§ **Your assignment**
All lines from the one containing "Task: Expand the scarlet bijoux category" through the end of the data below must be reproduced exactly, and no others.

===== Data for processing =====

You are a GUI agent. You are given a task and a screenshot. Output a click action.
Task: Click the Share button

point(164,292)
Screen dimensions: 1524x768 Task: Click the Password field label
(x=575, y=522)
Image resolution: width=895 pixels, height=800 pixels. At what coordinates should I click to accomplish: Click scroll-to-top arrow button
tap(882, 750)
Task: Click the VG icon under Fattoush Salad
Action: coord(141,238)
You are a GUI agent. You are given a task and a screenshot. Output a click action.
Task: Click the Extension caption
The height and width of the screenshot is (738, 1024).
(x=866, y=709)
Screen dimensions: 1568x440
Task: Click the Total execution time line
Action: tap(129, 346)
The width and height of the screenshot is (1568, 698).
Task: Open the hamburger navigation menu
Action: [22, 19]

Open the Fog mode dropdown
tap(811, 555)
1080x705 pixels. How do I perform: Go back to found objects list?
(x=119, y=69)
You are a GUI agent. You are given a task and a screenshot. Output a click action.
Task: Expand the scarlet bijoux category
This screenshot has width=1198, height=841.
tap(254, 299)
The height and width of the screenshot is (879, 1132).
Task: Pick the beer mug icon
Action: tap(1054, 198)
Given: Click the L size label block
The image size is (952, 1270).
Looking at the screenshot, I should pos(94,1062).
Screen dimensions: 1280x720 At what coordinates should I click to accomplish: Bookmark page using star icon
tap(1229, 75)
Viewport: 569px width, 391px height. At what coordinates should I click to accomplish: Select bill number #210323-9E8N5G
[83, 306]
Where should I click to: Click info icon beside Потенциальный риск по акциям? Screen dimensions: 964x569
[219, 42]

=====

§ **Task answer**
Task: Expand the scarlet bijoux category
This screenshot has width=1198, height=841.
tap(254, 299)
The height and width of the screenshot is (879, 1132).
Task: Pick the beer mug icon
Action: tap(1054, 198)
Given: Click the L size label block
The image size is (952, 1270).
Looking at the screenshot, I should pos(94,1062).
Screen dimensions: 1280x720 At what coordinates should I click to accomplish: Bookmark page using star icon
tap(1229, 75)
Viewport: 569px width, 391px height. At what coordinates should I click to accomplish: Select bill number #210323-9E8N5G
[83, 306]
Where should I click to: Click info icon beside Потенциальный риск по акциям? Screen dimensions: 964x569
[219, 42]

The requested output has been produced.